:: Information given ::

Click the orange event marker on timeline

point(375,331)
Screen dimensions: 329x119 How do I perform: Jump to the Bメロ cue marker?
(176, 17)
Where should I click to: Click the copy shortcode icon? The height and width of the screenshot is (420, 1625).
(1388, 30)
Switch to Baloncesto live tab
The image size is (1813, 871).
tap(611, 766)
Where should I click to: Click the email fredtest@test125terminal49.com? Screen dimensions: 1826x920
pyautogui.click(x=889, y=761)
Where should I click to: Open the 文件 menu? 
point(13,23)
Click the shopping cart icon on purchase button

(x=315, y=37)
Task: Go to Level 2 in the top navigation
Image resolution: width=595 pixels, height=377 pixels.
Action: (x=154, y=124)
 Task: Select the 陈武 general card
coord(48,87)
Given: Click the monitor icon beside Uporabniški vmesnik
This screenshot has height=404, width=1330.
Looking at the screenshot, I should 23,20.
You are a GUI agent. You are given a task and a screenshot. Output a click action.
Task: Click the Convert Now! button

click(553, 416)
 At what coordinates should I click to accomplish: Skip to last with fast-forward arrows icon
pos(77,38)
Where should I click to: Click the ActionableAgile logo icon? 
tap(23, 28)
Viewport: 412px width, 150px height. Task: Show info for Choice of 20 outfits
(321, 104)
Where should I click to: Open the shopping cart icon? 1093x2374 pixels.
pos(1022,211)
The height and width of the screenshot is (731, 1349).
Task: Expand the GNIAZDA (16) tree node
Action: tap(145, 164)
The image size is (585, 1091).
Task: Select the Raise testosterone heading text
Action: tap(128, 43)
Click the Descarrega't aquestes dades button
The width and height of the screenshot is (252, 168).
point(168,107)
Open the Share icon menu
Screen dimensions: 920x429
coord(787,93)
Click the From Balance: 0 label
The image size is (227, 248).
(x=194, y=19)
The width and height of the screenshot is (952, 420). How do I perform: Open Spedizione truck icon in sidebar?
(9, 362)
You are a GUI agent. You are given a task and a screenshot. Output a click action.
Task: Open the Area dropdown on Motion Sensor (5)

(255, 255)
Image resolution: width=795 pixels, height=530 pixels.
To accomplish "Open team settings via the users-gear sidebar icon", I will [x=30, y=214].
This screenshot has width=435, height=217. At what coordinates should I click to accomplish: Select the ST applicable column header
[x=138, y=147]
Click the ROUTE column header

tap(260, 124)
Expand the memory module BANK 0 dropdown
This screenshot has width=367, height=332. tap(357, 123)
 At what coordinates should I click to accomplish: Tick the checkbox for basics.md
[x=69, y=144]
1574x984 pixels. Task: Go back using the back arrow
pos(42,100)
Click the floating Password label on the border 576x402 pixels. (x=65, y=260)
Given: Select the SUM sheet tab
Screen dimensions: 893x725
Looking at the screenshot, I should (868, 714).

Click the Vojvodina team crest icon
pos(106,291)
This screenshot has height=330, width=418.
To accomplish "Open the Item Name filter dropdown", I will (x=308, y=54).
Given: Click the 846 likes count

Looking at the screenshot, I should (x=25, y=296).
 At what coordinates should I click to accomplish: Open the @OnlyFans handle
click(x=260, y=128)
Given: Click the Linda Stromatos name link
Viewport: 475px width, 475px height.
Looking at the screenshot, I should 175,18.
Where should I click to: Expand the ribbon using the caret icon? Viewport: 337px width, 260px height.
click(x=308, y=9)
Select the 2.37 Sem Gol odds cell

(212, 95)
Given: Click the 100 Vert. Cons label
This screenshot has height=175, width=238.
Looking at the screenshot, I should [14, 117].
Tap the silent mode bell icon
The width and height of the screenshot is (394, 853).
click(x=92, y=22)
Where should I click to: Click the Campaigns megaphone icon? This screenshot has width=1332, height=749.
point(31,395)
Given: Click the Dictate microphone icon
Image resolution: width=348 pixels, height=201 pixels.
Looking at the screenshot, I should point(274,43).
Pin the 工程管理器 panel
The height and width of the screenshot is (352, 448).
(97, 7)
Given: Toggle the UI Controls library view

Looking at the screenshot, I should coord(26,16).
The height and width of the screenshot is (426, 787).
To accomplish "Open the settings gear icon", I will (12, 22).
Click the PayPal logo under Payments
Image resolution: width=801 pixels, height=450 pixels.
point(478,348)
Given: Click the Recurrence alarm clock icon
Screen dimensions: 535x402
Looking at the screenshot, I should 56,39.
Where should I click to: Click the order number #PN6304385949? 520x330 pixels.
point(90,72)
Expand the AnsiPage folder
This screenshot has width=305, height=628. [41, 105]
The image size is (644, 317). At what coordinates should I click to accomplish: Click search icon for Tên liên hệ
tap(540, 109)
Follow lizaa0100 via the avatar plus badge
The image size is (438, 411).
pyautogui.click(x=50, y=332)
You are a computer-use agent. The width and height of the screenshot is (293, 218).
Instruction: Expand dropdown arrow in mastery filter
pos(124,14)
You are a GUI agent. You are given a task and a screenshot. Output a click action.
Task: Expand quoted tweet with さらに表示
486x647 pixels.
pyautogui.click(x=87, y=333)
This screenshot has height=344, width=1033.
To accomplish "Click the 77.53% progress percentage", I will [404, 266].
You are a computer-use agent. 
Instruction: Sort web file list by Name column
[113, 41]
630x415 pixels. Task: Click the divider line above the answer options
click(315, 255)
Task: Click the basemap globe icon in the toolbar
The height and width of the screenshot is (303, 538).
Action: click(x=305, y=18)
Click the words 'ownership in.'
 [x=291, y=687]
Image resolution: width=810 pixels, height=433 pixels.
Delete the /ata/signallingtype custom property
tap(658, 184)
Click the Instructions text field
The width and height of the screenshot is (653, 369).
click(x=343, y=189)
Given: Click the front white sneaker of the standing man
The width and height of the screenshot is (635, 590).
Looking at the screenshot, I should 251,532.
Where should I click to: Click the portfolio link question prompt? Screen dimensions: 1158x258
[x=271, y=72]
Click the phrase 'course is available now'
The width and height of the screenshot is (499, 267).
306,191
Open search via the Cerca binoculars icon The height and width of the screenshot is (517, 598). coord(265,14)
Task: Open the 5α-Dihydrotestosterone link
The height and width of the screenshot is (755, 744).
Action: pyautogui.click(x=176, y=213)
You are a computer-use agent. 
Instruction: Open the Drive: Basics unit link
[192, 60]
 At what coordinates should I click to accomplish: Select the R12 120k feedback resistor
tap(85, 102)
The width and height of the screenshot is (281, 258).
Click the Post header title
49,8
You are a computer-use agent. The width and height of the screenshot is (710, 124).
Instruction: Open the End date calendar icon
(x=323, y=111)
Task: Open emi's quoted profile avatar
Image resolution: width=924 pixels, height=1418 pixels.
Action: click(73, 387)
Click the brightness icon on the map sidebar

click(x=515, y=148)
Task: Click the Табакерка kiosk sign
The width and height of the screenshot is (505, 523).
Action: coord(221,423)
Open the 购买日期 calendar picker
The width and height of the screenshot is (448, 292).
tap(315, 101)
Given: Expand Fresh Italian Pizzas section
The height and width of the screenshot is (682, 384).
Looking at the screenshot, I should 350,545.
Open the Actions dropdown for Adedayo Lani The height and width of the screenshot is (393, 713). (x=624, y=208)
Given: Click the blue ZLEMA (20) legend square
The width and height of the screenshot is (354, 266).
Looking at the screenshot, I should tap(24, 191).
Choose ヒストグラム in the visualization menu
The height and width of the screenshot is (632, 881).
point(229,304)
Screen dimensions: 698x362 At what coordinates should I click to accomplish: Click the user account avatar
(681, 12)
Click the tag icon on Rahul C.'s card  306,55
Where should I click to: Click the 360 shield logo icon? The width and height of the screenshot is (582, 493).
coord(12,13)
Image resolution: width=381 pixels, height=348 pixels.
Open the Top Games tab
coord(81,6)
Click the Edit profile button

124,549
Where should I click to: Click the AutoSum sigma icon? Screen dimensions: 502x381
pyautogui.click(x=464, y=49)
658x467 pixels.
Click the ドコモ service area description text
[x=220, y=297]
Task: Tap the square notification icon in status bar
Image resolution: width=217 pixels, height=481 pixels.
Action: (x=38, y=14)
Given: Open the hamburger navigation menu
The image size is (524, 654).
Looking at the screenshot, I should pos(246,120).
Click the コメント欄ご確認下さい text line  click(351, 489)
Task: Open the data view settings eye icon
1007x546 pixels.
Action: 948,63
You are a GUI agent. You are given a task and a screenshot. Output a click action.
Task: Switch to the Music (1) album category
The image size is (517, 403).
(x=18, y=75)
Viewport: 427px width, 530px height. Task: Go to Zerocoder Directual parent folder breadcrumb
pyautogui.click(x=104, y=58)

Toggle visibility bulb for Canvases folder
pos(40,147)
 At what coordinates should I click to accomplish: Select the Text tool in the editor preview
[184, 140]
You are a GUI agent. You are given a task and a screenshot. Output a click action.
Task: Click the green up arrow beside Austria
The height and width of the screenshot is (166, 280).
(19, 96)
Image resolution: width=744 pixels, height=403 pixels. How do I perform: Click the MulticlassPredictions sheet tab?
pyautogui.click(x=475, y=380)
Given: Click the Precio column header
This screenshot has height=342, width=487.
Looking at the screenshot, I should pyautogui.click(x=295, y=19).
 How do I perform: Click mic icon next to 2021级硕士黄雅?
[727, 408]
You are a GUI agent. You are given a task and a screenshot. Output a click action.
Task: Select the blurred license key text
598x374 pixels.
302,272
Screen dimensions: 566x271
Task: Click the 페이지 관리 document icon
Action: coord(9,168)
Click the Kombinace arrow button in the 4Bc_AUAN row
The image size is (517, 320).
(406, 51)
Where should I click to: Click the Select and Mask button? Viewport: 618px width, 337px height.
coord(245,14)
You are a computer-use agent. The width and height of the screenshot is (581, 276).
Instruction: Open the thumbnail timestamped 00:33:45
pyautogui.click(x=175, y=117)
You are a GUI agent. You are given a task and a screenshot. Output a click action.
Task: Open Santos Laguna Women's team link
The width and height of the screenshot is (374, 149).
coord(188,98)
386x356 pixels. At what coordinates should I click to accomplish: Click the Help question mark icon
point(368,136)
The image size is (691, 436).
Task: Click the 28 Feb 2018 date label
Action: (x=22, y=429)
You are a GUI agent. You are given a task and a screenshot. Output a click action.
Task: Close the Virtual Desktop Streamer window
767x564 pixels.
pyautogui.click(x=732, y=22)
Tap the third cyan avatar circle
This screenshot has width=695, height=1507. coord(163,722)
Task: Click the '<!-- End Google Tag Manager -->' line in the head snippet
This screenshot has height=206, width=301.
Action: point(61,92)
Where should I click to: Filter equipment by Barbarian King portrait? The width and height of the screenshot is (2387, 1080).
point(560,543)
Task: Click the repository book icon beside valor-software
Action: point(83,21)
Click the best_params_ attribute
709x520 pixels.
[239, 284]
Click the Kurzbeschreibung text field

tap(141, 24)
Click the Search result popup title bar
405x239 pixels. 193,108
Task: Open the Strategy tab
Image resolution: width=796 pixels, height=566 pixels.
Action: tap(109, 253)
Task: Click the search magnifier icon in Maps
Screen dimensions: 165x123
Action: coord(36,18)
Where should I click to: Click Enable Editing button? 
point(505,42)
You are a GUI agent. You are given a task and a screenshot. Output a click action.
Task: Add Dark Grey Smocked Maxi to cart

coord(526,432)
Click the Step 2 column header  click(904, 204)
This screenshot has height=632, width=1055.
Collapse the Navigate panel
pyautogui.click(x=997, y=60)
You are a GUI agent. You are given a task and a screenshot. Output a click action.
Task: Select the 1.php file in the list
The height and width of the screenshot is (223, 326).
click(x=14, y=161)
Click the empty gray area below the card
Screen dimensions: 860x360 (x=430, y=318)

:::

Where the listing above has a line with "Task: Open the 5α-Dihydrotestosterone link", start there, and output every line exactly through the line with "Task: Click the Табакерка kiosk sign", which is also included.

Your solution:
Task: Open the 5α-Dihydrotestosterone link
The height and width of the screenshot is (755, 744).
Action: pyautogui.click(x=176, y=213)
You are a computer-use agent. 
Instruction: Open the Drive: Basics unit link
[192, 60]
 At what coordinates should I click to accomplish: Select the R12 120k feedback resistor
tap(85, 102)
The width and height of the screenshot is (281, 258).
Click the Post header title
49,8
You are a computer-use agent. The width and height of the screenshot is (710, 124).
Instruction: Open the End date calendar icon
(x=323, y=111)
Task: Open emi's quoted profile avatar
Image resolution: width=924 pixels, height=1418 pixels.
Action: click(73, 387)
Click the brightness icon on the map sidebar

click(x=515, y=148)
Task: Click the Табакерка kiosk sign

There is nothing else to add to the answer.